# Description of the task
Print every one of the records below verbatim, line for line.

# Entries giving target coordinates
-------------------------

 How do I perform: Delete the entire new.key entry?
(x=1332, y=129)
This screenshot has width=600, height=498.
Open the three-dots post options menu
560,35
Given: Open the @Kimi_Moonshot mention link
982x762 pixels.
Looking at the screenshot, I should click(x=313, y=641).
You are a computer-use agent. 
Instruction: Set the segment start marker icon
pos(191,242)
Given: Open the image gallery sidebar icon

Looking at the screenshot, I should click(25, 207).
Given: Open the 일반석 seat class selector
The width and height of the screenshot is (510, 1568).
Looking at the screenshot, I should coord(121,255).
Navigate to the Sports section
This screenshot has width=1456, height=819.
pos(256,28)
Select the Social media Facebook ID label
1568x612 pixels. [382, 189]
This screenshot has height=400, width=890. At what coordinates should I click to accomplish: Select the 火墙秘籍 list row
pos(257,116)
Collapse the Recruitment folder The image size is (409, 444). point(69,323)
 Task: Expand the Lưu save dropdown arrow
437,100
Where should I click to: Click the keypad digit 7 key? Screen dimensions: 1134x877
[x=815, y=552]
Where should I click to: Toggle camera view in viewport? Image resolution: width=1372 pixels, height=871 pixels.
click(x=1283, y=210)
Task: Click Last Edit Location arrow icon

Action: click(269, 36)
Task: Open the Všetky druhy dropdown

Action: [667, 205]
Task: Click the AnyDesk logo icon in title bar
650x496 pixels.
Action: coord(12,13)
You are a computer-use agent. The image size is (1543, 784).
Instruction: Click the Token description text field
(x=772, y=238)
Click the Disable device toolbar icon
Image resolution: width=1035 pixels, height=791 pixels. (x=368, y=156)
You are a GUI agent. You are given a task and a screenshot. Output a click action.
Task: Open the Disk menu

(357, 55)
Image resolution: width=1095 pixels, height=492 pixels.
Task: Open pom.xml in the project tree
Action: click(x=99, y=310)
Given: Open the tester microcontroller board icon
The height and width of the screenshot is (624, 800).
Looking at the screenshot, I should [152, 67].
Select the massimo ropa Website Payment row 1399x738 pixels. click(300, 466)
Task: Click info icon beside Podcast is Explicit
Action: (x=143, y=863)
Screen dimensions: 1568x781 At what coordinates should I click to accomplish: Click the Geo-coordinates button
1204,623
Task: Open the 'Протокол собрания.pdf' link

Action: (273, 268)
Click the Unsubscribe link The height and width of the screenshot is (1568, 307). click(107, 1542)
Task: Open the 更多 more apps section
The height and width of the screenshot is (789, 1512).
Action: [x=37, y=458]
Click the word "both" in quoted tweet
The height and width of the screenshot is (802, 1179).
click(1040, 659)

-------------------------

# Solved problem
 How do I perform: Delete the entire new.key entry?
(x=1332, y=129)
This screenshot has width=600, height=498.
Open the three-dots post options menu
560,35
Given: Open the @Kimi_Moonshot mention link
982x762 pixels.
Looking at the screenshot, I should click(x=313, y=641).
You are a computer-use agent. 
Instruction: Set the segment start marker icon
pos(191,242)
Given: Open the image gallery sidebar icon

Looking at the screenshot, I should click(25, 207).
Given: Open the 일반석 seat class selector
The width and height of the screenshot is (510, 1568).
Looking at the screenshot, I should coord(121,255).
Navigate to the Sports section
This screenshot has width=1456, height=819.
pos(256,28)
Select the Social media Facebook ID label
1568x612 pixels. [382, 189]
This screenshot has height=400, width=890. At what coordinates should I click to accomplish: Select the 火墙秘籍 list row
pos(257,116)
Collapse the Recruitment folder The image size is (409, 444). point(69,323)
 Task: Expand the Lưu save dropdown arrow
437,100
Where should I click to: Click the keypad digit 7 key? Screen dimensions: 1134x877
[x=815, y=552]
Where should I click to: Toggle camera view in viewport? Image resolution: width=1372 pixels, height=871 pixels.
click(x=1283, y=210)
Task: Click Last Edit Location arrow icon

Action: click(269, 36)
Task: Open the Všetky druhy dropdown

Action: [667, 205]
Task: Click the AnyDesk logo icon in title bar
650x496 pixels.
Action: coord(12,13)
You are a computer-use agent. The image size is (1543, 784).
Instruction: Click the Token description text field
(x=772, y=238)
Click the Disable device toolbar icon
Image resolution: width=1035 pixels, height=791 pixels. (x=368, y=156)
You are a GUI agent. You are given a task and a screenshot. Output a click action.
Task: Open the Disk menu

(357, 55)
Image resolution: width=1095 pixels, height=492 pixels.
Task: Open pom.xml in the project tree
Action: click(x=99, y=310)
Given: Open the tester microcontroller board icon
The height and width of the screenshot is (624, 800).
Looking at the screenshot, I should [152, 67].
Select the massimo ropa Website Payment row 1399x738 pixels. click(300, 466)
Task: Click info icon beside Podcast is Explicit
Action: (x=143, y=863)
Screen dimensions: 1568x781 At what coordinates should I click to accomplish: Click the Geo-coordinates button
1204,623
Task: Open the 'Протокол собрания.pdf' link

Action: (273, 268)
Click the Unsubscribe link The height and width of the screenshot is (1568, 307). click(107, 1542)
Task: Open the 更多 more apps section
The height and width of the screenshot is (789, 1512).
Action: [x=37, y=458]
Click the word "both" in quoted tweet
The height and width of the screenshot is (802, 1179).
click(1040, 659)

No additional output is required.